The socialist and establishment puppets cannot rebel against their financial masters, so it will be the people in Brittany and elsewhere who will become the "indignados" and will try to end the financial tyranny of the elites and the media and will throw up false messiahs and puppets such as Russell Brand to try and fool the public.

claig · 15/11/2013 20:02

The Guardian and the New Statesman and the BBC and the socialists will desperately try to promote Russell Brand, with his apparent 7 million twitter or facebook followers, in an attempt to create a "populist" movement or "revolution" as he calls it, in an attempt to stop the real "populist" movement of the people to gain independence from the financial elite.

claig · 15/11/2013 20:05

Russell Brand says "don't vote".

The elite, the 1%, and their puppets do not want people to vote for parties that resist their vision of the future. But UKIP won 25% of the vote in council elections and in May there will be European elections and millions of people will ignore the false messiah, Russell Brand, and will vote for freedom from financial tyranny.

PetiteRaleuse · 15/11/2013 20:06

If you're interested I am sure there plenty of interviews on youtube. He went on Le Grand Journal and lots of other talk shows several times before he died in February. It was a surprise hit.

claig · 15/11/2013 20:10

Thanks, Petite, I will look him up on youtube. Even though I think he is wrong, the fact that he wrote it and sold so many copies shows that the public is waking up.

PetiteRaleuse · 15/11/2013 20:12

Yes I assumed you wouldn't agree, but interesting to see what an impact an unknown (outside of politics which in France is quite a closed group) old man can have in his final years.

claig · 15/11/2013 20:16

Yes, it is amazing. I agree with some of what he says, I just think he doesn't understand how the system really works. But the public is so fed up that they are looking for solutions to end the austerity and regain their rights.

PetiteRaleuse · 15/11/2013 20:31

Hmm, yes and no.

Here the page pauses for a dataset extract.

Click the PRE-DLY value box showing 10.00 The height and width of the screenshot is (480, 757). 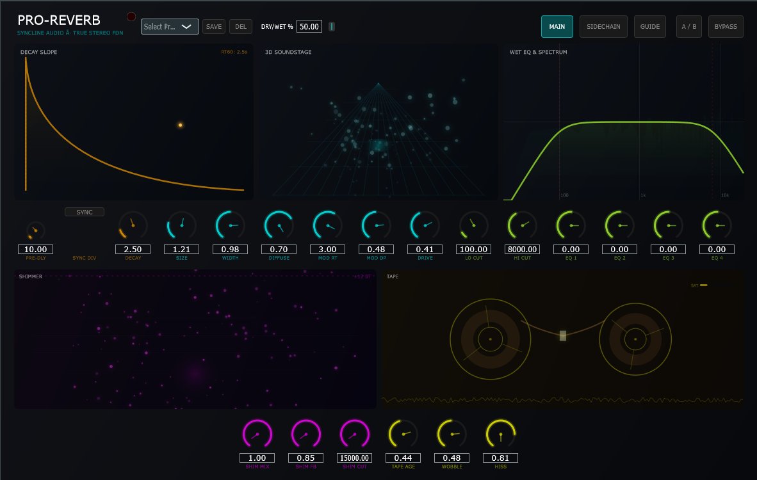coord(35,249)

He is writing from the perspective of someone who has spent their life v mich involved with a system, just not the same system we are familiar with in the uk.

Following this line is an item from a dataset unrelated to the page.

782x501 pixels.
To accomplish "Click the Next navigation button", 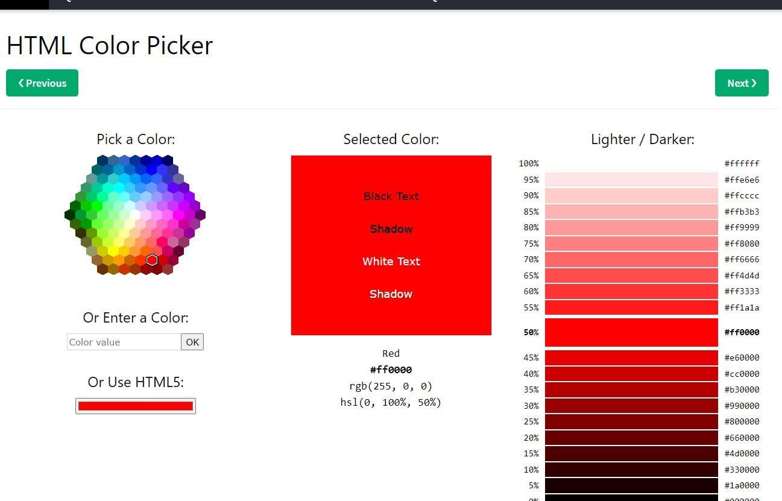I will (741, 83).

PetiteRaleuse · 15/11/2013 20:32

Austerity the uk way is a con. Germany does a much better and fairer job of it.

claig · 15/11/2013 20:41

Yes, Germany cares more for its people.

ttosca · 15/11/2013 22:34

Can we stop making every thread about claig and her insane incoherent rantings?

OP posts:
claig · 15/11/2013 22:39

Newsnight is on now and will be discussing both parties deleting their digital histories.

PetiteRaleuse · 15/11/2013 22:41

Sorry op was a bit of a hijack. I think you'd enjoy indignez-vous as well. It's v good and as you can probably tell from the comments here from a (French) left pov. V relevant to how we are screwed over, but not v relevant to the thread. Sorry.

PetiteRaleuse · 15/11/2013 22:42

Crap, will miss that. Watching sth on French tv.

claig · 15/11/2013 22:44

Do you get Newsnight in France, Petite? Is it on BBC Worldwide or whatever it is called?

ttosca · 15/11/2013 22:52

Petite-

Yes, I've read it. It's passionate and heartfelt, but not a very deep analysis of neo-liberalism and Capitalist Globalisation.

OP posts:
claig · 15/11/2013 22:55

According to Newsnight, the Tories have changed their mind and the old speeches are now available on the Internet Archive. So it seems that the bad publicity may have had an effect.

PetiteRaleuse · 15/11/2013 23:05

No, not deep. Heartfelt is what made it so appealing to so many I think.

I get the freeview channels by satellite claig. Don't getiplayer or whatever it is called.

claig · 15/11/2013 23:20

'It's passionate and heartfelt, but not a very deep analysis of neo-liberalism and Capitalist Globalisation.'

Sounds similar to one of your posts, ttosca Wink

Golddigger · 16/11/2013 17:04

I love the way claig talks to herself until someone else joins in Grin. Genious.

I do wonder whether I am missing something on this thread though.
The conservatives, or any other party or organisation dont have to put anything on the web at all, do they?